TRUMP VOLTA À CASA BRANCA: PERSPECTIVAS PARA O ORIENTE MÉDIO
As eleições presidenciais dos Estados Unidos, realizadas em 5 de novembro de 2024, confirmaram a vitória de Donald Trump. A volta de Trump à Casa Branca gerou inúmeras especulações e expectativas na esfera internacional. Principalmente, em relação a temas de segurança e estabilidade no Oriente Médio, onde a tensão entre Israel e Irã tem se intensificado. Este artigo se propõe a analisar como a reeleição de Trump pode influenciar o cenário geopolítico dessa região. Especialmente, à luz da forte aliança entre os Estados Unidos e Israel, e da crescente rivalidade de ambos.
SEGURANÇA NA POLÍTICA EXTERNA DOS EUA
A segurança é um tema central e contínuo na política externa dos EUA, figurando nos discursos de todos os presidentes contemporâneos. Essa ênfase decorre de ser uma política de Estado e não uma política de governo¹, fazendo-se presente em administrações republicanas e democratas. Com a vitória de Trump, existe a expectativa, de acordo com informantes ao Washington Street Journal, de que os Estados Unidos retornem a uma política de “pressão máxima” contra o Irã. Essa política é caracterizada por sanções econômicas severas e apoio direto a Israel. A história recente mostra que Trump prioriza uma abordagem agressiva. Utilizando-se da dissuasão e de sanções para enfrentar adversários internacionais, especialmente em relação ao programa nuclear iraniano e às atividades do país no Oriente Médio.

■ **O QUE SE ESPERA**:
Por favor, responda: segundo o texto sobre a volta de Trump e o Oriente Médio, o que caracteriza a política de “pressão máxima” contra o Irã?

■ **LINHAS DE DADOS**:
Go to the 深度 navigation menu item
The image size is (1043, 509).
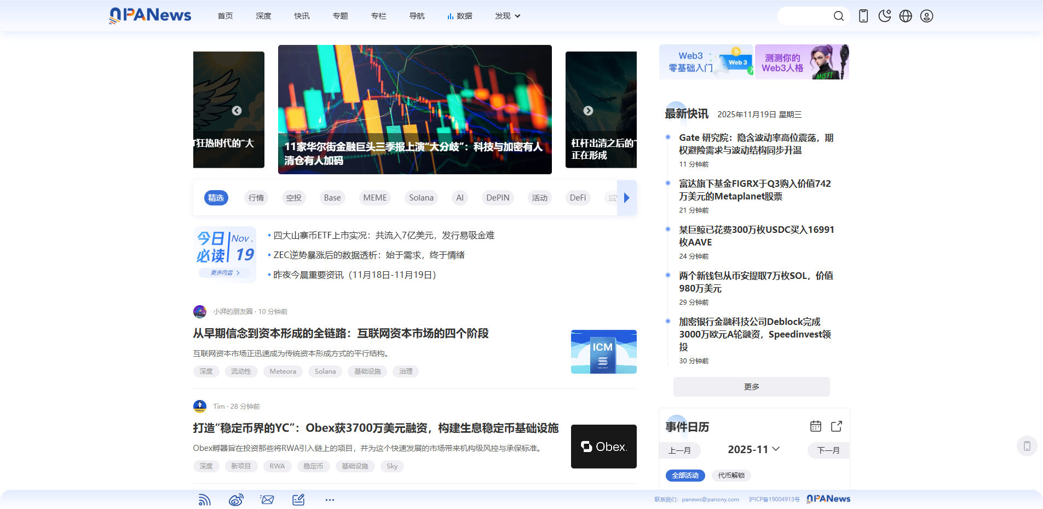263,16
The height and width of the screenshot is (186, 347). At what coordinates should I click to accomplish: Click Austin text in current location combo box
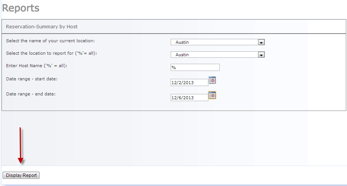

■ **SOLUÇÃO DA TAREFA**:
Sanções econômicas severas e apoio direto a Israel.